**Dataset rows**
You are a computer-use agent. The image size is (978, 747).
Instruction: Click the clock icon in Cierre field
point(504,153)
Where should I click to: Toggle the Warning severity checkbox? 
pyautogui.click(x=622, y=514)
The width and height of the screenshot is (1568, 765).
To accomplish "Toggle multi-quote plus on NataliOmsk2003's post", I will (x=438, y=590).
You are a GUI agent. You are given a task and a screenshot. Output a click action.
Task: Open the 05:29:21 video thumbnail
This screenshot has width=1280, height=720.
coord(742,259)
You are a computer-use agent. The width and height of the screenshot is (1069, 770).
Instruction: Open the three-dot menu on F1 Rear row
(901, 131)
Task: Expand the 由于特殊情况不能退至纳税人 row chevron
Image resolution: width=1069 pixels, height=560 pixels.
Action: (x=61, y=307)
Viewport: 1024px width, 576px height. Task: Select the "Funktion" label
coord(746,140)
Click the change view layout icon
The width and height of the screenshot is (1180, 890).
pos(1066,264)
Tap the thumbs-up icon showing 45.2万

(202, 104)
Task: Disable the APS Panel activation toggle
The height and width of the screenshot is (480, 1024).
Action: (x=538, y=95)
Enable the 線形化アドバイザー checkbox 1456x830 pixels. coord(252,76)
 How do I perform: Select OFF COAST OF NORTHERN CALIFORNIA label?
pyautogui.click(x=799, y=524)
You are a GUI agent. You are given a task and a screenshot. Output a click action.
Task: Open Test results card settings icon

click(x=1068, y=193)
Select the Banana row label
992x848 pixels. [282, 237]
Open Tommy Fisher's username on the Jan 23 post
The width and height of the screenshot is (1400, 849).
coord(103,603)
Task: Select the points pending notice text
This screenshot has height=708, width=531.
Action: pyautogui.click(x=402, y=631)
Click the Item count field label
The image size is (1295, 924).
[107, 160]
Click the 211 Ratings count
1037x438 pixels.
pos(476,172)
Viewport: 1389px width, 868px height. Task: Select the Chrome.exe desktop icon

**Given task**
Could you quote, word for word, the lines that begin with the one containing "Click the Item count field label" and run through the very last line, including both?

**Task answer**
Click the Item count field label
The image size is (1295, 924).
[107, 160]
Click the 211 Ratings count
1037x438 pixels.
pos(476,172)
Viewport: 1389px width, 868px height. Task: Select the Chrome.exe desktop icon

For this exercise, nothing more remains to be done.